Please excuse any typos - my computer died yesterday and I had to resort to my laptop, with it's itty bitty key board.
Daughter took her two year old colt to the vet's today. He literally looked like a walking skeleton and was covered with icky scabs. We had no idea what was wrong with him - the farrier thought the scabs may be from a fungus, and the snotty nose may be the start of pneumonia.
We had been feeding him alfalfa pellets and a mare and foal formula because he had lost so much weight. He was eating his fool head off, but kept losing weight. Our other horses had lost a lot of weight recently - but that was more due to the neglect from their caretaker while we were on vacation than anything else. They are gaining weight, but not Junior.
Junior is a paint, and it turns out the scabs and sores were due to an allergy to the sun. The sores are only on his white areas. His biggest problem, though, is an inability to process alfalfa. Apparently something in his liver is unable to metabolize it properly, causing a build-up of toxins resulting in extreme anemia and weight loss.

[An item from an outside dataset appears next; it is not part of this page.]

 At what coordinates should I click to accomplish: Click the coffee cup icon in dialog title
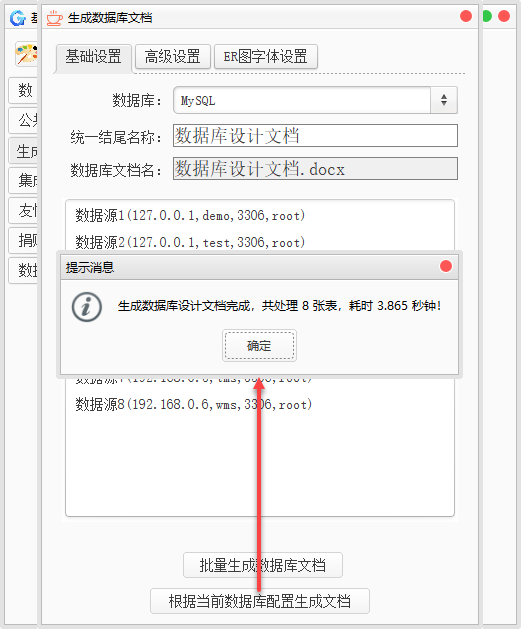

It's really sad - the more alfalfa we fed him to help him gain weight, the more weight he lost - we very nearly killed him with kindness! We may well have killed his mother - she died New Year's Eve. Vet said he never thought about the alfalfa causing her problems. He's been seeing more and more of it - probably because more and more people are feeding alfalfa in the form of pellets, just as we are.
This does NOT change the value of alfalfa as a feed for horses, and we will continue to feed it to our horses as ususal - just not to Junior. I don't want to discourage anyone from using alfalfa - just be aware that it can cause problems in some horses - and that problem also seems to have a genetic link.